Thursday 26 April 2018

Anti–Tumor Necrosis Factor Therapy and Incidence of Parkinson Disease Among Patients With Inflammatory Bowel Disease

This is a really interesting study. It looks at the relationship between inflammatory bowel disease and Parkinson's disease, which is something I have been wanting to do for sometime. There is lots of seemingly circumstantial evidence linking IBD and PD, including gastrointestinal inflammation, unusual relationships with smoking (for ulcerative colitis) and an association with the LRRK2 gene (for Crohn's disease). Here the authors show an association between PD and all IBD, and between PD and Crohn's disease and ulcerative colitis separately.
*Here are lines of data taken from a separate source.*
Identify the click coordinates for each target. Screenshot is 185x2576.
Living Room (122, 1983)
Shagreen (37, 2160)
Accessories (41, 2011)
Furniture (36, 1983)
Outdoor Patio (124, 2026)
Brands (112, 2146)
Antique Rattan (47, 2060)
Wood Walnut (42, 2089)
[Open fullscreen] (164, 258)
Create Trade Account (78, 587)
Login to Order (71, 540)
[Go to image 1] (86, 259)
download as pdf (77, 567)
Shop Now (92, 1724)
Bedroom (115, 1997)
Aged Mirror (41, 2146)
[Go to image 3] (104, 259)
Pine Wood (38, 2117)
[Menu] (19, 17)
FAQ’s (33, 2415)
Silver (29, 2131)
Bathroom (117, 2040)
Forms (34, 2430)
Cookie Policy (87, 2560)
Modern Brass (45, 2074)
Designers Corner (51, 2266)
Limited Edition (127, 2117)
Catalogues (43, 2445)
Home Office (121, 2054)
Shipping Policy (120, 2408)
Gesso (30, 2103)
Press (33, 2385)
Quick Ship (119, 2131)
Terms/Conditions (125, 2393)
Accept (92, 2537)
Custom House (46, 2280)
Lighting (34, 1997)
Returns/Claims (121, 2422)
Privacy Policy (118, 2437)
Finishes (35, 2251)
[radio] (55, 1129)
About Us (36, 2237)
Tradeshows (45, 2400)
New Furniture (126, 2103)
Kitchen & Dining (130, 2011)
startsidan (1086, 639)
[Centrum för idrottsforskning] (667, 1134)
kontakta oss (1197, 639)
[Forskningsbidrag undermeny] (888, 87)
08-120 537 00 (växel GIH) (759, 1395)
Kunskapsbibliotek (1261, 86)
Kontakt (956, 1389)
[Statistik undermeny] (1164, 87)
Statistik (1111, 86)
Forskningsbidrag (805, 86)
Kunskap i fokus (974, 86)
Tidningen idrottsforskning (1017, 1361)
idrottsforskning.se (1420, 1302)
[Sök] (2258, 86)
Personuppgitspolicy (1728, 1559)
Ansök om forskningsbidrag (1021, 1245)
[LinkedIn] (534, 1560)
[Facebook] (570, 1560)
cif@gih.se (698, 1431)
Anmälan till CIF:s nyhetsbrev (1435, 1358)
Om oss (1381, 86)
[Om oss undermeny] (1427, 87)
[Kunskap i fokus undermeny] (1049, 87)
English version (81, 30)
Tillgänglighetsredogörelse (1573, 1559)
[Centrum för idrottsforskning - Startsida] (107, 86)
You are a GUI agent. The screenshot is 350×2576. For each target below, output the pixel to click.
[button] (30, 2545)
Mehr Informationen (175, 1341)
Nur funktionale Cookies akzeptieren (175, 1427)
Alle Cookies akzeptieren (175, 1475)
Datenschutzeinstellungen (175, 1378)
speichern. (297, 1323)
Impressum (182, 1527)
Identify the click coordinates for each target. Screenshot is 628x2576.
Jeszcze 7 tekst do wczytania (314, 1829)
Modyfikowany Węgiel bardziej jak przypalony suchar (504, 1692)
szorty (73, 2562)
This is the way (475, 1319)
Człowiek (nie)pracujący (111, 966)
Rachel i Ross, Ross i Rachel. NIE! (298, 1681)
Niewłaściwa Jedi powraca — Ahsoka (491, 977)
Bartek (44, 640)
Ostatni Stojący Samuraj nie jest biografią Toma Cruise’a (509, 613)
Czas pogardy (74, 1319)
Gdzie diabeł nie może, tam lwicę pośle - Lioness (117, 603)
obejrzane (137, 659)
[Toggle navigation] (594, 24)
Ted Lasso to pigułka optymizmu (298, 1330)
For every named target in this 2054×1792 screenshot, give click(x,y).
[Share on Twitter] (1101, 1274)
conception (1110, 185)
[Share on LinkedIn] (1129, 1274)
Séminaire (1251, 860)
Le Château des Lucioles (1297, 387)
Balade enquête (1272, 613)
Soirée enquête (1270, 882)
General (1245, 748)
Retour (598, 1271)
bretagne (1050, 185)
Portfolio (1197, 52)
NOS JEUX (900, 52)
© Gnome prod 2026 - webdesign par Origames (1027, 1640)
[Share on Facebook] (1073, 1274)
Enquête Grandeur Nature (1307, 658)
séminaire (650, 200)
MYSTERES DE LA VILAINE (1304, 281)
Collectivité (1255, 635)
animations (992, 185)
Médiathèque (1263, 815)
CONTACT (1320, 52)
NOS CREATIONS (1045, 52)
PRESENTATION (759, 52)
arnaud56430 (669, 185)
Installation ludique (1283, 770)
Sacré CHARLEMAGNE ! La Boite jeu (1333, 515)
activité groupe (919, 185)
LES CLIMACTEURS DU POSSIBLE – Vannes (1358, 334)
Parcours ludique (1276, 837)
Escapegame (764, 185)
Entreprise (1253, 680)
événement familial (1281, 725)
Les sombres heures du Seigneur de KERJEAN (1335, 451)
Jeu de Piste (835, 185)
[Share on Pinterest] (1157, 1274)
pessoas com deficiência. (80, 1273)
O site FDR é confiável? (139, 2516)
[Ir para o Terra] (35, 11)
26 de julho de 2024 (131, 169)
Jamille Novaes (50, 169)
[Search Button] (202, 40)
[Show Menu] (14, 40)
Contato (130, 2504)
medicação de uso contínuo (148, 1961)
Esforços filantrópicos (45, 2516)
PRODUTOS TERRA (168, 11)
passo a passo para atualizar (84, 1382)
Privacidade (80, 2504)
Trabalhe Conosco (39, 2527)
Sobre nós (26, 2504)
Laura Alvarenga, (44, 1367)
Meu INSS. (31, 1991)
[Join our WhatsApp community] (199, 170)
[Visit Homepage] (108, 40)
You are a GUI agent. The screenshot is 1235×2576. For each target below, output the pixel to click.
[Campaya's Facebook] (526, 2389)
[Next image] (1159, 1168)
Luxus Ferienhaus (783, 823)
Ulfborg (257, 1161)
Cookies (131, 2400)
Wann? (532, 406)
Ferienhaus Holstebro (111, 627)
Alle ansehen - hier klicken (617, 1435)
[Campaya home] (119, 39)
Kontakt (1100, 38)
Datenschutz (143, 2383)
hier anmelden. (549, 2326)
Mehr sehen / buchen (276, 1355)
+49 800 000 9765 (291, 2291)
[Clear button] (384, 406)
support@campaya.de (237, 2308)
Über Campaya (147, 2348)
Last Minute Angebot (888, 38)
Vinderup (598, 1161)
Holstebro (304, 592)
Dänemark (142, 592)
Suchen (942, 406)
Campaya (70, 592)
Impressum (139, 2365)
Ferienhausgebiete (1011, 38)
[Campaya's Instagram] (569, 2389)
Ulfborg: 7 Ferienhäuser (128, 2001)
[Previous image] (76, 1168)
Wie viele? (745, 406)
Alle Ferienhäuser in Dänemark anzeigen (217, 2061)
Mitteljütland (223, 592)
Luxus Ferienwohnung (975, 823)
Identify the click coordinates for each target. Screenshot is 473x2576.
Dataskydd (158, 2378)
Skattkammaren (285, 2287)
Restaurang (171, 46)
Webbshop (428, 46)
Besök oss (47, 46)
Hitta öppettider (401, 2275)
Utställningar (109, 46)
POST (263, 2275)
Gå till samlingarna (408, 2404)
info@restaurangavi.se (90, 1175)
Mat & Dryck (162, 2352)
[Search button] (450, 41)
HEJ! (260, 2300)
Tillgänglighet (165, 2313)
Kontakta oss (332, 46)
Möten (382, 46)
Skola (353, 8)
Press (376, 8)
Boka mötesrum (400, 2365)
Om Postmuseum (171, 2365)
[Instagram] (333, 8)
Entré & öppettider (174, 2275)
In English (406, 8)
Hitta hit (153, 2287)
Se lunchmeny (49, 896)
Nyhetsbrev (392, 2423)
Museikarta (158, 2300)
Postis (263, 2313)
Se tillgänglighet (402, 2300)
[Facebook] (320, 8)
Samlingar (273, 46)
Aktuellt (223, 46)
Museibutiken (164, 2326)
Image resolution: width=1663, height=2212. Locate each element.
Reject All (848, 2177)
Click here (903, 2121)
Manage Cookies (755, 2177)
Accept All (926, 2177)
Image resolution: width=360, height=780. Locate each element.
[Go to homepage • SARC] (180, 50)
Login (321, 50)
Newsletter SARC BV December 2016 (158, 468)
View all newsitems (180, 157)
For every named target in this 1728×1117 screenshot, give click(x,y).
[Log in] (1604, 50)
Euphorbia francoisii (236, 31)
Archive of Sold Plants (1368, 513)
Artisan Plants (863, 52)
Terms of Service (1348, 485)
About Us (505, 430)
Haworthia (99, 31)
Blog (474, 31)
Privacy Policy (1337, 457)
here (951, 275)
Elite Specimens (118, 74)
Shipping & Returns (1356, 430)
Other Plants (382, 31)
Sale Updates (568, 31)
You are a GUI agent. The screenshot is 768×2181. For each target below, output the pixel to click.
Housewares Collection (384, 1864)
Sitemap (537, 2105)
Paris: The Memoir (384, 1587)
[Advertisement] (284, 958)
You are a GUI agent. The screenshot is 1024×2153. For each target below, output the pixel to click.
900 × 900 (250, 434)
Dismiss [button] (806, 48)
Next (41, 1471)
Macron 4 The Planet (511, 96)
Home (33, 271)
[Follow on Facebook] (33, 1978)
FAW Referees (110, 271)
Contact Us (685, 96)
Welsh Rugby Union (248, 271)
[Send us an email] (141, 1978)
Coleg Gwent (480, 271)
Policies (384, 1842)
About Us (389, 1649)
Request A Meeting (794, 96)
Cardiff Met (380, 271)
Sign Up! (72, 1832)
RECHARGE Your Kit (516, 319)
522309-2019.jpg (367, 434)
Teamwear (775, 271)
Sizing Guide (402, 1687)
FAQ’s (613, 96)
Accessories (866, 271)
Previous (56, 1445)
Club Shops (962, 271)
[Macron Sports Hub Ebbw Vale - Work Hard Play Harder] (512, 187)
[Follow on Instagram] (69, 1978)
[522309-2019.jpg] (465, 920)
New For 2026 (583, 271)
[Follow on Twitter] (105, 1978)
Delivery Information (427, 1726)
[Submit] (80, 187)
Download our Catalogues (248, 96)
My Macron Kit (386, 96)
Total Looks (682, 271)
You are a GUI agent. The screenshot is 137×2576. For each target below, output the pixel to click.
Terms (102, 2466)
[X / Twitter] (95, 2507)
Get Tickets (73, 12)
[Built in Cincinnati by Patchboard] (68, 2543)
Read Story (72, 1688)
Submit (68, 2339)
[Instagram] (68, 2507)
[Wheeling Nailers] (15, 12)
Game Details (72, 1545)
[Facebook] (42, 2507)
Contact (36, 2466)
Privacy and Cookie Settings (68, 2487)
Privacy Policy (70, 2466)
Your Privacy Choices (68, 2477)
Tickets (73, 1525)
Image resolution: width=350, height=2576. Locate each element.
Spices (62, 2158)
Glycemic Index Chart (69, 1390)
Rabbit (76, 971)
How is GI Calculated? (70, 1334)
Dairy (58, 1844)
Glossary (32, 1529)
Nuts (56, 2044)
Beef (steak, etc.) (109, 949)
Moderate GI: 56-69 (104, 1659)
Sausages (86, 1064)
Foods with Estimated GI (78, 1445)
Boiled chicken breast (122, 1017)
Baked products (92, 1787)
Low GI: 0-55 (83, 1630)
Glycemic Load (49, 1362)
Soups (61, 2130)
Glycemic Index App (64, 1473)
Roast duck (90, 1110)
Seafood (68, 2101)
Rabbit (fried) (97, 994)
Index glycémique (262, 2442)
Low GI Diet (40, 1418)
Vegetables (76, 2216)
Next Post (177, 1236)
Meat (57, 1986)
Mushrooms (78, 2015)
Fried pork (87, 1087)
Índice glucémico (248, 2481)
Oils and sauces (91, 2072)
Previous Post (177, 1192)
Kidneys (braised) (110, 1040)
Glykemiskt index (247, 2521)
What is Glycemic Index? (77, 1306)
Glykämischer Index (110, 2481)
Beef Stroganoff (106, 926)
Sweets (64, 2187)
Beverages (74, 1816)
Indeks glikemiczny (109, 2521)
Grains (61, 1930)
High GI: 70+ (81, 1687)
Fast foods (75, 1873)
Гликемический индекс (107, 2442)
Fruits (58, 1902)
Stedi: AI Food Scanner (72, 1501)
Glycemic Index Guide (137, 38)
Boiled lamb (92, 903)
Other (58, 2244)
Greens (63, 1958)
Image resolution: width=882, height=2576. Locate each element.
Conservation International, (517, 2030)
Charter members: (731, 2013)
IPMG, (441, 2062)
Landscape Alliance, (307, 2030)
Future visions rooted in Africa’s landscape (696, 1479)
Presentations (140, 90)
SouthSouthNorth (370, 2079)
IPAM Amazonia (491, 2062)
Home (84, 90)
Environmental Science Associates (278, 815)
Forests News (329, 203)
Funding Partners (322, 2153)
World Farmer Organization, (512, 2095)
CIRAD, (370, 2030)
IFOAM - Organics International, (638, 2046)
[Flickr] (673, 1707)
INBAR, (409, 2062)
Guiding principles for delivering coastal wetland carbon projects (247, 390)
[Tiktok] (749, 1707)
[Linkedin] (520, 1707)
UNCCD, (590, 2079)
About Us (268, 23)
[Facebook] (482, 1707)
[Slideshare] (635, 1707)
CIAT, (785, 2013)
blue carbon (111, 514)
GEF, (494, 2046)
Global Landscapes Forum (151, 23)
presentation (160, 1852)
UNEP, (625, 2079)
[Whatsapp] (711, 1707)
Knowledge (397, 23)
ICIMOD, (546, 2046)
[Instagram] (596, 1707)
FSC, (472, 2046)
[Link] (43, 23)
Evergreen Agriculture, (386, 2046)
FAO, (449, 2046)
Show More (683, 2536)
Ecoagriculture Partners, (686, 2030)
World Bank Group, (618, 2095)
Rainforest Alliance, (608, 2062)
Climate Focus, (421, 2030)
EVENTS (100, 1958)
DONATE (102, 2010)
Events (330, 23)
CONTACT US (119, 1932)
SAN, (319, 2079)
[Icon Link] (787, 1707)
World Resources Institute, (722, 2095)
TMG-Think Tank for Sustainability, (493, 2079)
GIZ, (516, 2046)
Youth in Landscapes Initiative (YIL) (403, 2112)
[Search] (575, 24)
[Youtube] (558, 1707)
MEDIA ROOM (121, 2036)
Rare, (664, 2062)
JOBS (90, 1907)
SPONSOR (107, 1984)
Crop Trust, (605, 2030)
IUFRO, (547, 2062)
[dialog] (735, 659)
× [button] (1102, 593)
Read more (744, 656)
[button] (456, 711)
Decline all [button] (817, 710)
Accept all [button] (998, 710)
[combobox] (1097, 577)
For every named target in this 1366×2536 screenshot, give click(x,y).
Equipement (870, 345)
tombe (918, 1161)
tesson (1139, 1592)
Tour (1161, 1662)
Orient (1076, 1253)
People with IBD appeared to be at increased risk of PD during follow-up...

Perhaps more intriguing is that fact that they show a reduction in that increased risk if people were treated with drugs targeted against the mechanisms of IBD. Whether this represents a reduction in risk because the IBD is better treated or because the same drugs target a pathway that is important to PD remains to be seen....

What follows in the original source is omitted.